While both interpretations have merit, Congress made the clear choice to distinguish the "notice" required by Subsection 1681(d)(1) from the "notification of adverse action" required by Subsection 1681(d)(2). Subsection 1681(d)(1) speaks to notice of any action in response to an application for credit—positive, negative or otherwise neutral. See Ortega v. Well Fargo Bank, N.A. , No. 3:11cv01734, 2012 WL 275055, at *4 (N.D. Ohio Jan. 31, 2012). In contrast, Subsection 1691(d)(2) applies to the content of adverse action notifications. Id. at *4. These obligations are distinct. By its plain language, the definition of "adverse action" found in 12 C.F.R. § 1002.2(c)(2)(ii) —the source of the delinquency exception—only serves to modify the statutory notice requirement for certain types of notices required by Subsection 1691(d)(2).
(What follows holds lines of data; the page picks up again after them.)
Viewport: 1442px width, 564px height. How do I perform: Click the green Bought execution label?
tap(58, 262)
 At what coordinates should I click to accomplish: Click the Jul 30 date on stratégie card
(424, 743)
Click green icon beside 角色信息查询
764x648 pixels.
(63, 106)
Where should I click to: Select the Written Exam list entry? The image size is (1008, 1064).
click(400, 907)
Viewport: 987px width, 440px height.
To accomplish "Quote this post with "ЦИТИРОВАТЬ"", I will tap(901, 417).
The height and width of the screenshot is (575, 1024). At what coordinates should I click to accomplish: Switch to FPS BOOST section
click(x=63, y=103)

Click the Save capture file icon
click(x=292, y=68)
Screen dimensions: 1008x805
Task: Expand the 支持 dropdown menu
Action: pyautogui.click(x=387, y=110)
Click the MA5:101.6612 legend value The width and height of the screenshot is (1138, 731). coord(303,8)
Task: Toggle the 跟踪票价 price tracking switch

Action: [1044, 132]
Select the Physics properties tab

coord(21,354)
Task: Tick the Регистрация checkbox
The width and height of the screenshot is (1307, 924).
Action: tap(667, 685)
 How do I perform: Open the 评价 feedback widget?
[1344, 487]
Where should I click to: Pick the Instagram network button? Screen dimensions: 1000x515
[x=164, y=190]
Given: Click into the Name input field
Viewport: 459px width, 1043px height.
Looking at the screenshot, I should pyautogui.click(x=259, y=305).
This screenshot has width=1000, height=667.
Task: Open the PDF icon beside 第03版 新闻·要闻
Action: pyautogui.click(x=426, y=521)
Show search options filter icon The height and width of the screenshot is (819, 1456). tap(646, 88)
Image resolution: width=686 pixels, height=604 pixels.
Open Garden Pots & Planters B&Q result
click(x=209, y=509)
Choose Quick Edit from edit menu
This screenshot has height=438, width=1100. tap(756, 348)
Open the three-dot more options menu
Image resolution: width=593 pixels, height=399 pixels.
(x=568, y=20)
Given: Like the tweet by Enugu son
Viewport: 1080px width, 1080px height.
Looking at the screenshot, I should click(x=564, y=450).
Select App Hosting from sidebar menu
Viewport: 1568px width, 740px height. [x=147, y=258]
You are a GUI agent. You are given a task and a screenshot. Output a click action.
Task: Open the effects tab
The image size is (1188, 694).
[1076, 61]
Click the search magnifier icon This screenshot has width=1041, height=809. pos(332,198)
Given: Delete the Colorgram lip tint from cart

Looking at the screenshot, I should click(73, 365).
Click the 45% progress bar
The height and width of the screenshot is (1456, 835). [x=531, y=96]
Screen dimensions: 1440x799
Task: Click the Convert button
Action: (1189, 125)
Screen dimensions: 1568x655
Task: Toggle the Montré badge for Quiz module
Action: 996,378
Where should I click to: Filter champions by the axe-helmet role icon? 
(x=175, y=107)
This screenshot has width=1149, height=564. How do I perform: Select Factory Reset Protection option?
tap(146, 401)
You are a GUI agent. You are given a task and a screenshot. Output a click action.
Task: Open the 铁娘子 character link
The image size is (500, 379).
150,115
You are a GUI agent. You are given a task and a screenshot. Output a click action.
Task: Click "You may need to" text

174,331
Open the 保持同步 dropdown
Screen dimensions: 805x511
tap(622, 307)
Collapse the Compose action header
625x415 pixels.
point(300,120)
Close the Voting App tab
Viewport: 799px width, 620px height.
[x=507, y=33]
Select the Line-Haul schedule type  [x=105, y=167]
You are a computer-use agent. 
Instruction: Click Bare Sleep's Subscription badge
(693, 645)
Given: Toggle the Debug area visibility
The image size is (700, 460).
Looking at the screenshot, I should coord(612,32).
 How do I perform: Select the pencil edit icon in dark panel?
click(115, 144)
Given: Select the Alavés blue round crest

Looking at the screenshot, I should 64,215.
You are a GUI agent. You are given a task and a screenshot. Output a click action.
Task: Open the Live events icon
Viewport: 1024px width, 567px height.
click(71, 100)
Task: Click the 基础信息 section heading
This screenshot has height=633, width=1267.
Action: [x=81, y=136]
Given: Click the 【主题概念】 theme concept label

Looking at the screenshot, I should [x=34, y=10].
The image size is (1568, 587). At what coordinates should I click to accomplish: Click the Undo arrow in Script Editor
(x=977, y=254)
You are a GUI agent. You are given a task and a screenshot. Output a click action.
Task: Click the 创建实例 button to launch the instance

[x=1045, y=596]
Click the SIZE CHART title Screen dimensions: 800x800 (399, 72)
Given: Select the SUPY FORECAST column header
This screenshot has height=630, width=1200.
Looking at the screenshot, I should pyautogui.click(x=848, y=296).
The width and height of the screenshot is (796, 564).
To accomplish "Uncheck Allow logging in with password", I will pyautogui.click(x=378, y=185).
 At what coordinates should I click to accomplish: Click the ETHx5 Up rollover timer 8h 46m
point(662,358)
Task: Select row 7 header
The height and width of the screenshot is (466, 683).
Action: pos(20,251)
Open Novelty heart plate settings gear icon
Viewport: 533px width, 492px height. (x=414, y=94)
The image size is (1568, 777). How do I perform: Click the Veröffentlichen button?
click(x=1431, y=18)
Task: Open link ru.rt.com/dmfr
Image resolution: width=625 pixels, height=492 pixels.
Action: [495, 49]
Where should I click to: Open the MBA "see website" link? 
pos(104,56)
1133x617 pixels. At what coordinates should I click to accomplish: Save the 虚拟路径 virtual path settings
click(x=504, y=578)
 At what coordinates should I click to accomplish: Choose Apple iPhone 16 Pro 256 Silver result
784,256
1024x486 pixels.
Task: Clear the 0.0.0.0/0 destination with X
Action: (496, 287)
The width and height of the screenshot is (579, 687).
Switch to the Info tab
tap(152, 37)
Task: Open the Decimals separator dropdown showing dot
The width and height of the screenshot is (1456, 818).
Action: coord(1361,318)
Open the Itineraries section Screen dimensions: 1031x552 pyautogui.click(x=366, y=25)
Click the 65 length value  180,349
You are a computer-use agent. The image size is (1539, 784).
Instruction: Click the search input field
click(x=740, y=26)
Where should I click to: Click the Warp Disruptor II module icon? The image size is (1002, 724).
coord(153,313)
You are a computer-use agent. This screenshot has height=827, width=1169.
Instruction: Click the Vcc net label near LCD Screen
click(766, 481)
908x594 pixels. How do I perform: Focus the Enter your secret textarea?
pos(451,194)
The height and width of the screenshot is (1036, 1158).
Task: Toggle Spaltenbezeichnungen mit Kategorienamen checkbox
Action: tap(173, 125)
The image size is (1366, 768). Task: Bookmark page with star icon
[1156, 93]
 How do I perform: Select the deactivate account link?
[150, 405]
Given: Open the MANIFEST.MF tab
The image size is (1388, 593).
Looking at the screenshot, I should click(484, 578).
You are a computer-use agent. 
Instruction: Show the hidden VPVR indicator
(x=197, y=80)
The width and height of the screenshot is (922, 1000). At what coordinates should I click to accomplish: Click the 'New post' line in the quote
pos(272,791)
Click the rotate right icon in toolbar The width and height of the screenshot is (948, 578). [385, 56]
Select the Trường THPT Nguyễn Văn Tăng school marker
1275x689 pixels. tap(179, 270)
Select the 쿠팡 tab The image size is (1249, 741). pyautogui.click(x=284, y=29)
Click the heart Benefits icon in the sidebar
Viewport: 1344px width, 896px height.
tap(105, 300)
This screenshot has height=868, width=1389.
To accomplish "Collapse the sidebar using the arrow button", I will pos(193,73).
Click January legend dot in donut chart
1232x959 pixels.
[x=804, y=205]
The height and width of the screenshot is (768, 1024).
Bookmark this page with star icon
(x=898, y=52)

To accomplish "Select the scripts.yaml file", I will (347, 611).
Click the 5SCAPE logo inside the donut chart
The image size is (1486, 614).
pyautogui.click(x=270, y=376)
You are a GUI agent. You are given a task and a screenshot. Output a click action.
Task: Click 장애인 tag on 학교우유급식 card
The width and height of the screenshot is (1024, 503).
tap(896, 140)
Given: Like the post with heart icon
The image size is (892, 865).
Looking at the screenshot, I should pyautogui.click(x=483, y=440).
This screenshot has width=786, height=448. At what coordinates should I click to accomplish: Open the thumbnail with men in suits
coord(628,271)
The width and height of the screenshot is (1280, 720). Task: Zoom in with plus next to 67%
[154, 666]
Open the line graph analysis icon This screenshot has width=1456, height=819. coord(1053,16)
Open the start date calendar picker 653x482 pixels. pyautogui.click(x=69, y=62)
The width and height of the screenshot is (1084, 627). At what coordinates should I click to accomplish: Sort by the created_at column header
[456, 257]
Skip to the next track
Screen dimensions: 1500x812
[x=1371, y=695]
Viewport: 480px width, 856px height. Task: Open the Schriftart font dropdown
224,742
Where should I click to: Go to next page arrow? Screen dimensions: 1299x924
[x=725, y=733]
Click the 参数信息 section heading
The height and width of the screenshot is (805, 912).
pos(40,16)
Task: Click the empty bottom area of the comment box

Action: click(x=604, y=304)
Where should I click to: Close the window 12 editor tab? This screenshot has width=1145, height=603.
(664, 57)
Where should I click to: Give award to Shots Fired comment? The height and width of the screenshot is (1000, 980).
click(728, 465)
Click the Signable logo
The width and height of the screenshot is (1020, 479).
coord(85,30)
Neither 12 C.F.R. § 1002.9(a)(i) nor any other regulation broadens this definition to notice required under Subsection 1691(d)(1).
Defendants cite the Hackett court's assertion that courts distinguishing between Subsections 1691(d)(1) and 1691(d)(2) "did not consider, or were not presented with the relevant implementing regulations." Hackett v. Wells Fargo Bank, N.A. , 2019 WL 5784741, at *6. This is incorrect. See Piotrowski , 2013 WL 247549, at *8 (citing 12 C.F.R § 202.2(c)(2)(ii), which is identical to 12 C.F.R. § 1002.2(c)(2)(ii) ).
Here, Plaintiff has alleged that "Nutter never approved, denied or requested additional information on Plaintiff's application" and "wrongly failed to determine and provide notice in writing that Plaintiff was a non-borrowing spouse entitled to remain in the home until her death or abandonment of it." Compl. , at ¶¶ 25–26. An allegation that a defendant has not provided timely notice in response to an application for credit is sufficient to state a claim under the ECOA. Piotrowski , 2013 WL 247549, at *7. As such, Plaintiff has stated a claim against Nutter under the ECOA.
IV. CONCLUSION
For the foregoing reasons, the Court DENIES the motions to dismiss, ECF Nos. 3, 6, 11.